Unfortunately, the failure of the bill, as well as the continued deadlock in other negotiations, doesn’t bode well. As Forbes points out, without further funding for state and local governments, something that was not included in the skinny proposal, the running debts of state governments will continue to grow amid the pandemic, with a June review by Moody's Analytics estimating that states will be short $312 billion on their budget sheets through the summer of 2022. This could force government agencies to face spending cuts and layoffs. Without further funding, state and local governments will also "continue to bear sole responsibility for aiding essential workers."
A much broader concern is how the lack of additional stimulus relief will affect individual Americans. With millions of Americans still out of work, enhanced unemployment benefits are in danger of running out, and at-risk tenants and homeowners remain in limbo. President Donald Trump signed an executive order in August addressing these things, though it only stalls evictions and extends the moratoriums on single-family foreclosures and real estate owned (REO) evictions to the end of the year. Unemployment benefits, however, are even more at risk, as the order allocated $44 billion from the Disaster Relief Fund. Those enhanced benefits will continue until Dec. 27, or when the Disaster Relief Fund depletes to $25 billion, or further legislation is passed, or the $44 billion in FEMA aid runs out. Reports this week claimed that the benefit is expiring this week, meaning that unemployed Americans will no longer see a boost in their benefits.
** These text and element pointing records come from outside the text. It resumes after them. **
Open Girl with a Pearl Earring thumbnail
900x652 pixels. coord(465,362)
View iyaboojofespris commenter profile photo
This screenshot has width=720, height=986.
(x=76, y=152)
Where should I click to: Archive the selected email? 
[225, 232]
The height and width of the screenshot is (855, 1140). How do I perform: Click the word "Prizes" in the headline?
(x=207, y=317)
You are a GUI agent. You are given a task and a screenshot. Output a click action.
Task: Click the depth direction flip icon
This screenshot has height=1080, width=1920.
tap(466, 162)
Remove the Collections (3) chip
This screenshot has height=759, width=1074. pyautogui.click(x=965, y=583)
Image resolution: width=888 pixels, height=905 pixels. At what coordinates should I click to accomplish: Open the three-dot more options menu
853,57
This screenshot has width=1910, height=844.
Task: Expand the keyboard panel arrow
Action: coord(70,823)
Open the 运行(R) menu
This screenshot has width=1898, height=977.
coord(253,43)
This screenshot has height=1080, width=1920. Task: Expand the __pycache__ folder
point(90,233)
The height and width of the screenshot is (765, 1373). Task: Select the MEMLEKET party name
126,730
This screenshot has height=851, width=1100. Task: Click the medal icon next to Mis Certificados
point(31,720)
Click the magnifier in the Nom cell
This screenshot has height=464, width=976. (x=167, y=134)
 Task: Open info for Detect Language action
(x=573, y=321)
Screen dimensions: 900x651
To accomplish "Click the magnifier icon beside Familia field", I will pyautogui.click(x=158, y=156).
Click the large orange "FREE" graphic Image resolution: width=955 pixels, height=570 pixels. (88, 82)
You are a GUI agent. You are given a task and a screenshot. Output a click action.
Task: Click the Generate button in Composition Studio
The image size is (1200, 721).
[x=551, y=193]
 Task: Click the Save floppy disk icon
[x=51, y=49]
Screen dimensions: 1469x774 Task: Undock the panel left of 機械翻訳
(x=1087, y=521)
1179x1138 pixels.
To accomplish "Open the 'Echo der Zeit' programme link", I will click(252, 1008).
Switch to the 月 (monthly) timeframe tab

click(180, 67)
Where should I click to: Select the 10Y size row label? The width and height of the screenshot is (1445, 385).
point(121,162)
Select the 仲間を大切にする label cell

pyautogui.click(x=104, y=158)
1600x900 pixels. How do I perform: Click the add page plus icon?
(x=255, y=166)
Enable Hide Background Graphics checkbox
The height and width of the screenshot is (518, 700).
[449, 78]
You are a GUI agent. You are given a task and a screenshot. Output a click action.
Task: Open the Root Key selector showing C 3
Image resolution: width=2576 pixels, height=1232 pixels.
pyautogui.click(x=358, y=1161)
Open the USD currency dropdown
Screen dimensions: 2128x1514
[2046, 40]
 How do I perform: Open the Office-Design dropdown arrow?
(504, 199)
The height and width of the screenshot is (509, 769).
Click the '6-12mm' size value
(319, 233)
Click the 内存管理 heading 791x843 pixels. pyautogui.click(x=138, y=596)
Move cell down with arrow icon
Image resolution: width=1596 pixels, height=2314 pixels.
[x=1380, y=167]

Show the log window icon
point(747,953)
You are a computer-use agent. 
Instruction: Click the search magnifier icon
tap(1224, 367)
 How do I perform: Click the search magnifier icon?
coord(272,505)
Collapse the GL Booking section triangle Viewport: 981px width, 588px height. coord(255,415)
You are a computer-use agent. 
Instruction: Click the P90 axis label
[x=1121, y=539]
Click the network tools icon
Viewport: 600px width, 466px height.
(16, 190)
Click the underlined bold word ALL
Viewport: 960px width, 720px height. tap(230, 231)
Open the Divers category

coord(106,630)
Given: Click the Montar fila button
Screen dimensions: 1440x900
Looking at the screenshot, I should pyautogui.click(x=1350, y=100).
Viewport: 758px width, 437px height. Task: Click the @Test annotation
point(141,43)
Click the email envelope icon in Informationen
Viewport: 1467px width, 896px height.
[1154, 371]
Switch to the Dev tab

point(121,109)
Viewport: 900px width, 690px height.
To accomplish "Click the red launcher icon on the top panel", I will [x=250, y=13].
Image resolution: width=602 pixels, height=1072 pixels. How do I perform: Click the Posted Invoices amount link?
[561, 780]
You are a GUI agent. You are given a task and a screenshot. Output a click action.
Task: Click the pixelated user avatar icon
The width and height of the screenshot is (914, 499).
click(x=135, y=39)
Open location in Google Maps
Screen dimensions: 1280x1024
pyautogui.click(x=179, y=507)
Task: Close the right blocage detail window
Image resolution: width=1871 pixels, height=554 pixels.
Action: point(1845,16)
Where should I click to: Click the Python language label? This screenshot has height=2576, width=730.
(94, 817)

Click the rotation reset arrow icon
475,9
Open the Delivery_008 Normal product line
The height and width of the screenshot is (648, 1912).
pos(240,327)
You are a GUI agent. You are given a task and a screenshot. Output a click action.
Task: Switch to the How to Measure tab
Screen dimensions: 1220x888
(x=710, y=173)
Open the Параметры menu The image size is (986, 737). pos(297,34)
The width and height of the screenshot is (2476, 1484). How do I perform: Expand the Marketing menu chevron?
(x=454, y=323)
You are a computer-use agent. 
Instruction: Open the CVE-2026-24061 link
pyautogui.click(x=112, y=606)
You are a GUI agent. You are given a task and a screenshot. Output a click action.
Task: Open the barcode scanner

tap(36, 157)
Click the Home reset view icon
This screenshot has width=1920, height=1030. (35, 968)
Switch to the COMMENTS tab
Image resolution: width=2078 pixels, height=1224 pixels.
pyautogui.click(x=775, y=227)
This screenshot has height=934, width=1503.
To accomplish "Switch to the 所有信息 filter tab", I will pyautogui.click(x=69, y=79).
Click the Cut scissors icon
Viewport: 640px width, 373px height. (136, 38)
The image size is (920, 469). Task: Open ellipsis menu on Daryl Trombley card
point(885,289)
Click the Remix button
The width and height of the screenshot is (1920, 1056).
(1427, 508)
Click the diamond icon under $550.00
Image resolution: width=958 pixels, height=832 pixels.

With all of these things piling up, the need for a stimulus relief bill is urgent. While both sides of the aisle have stated their desire to reach an agreement, it is unclear if that is possible. A new goal date for a deal has hypothetically been set for Sept. 30, as Congress is scheduled to take another recess beginning on Oct. 12. Remarks from lawmakers, however, have suggested that Americans should not expect a deal to be reached until after the November election. This would mean that Americans would have to wait even longer for relief, including a potential second stimulus check.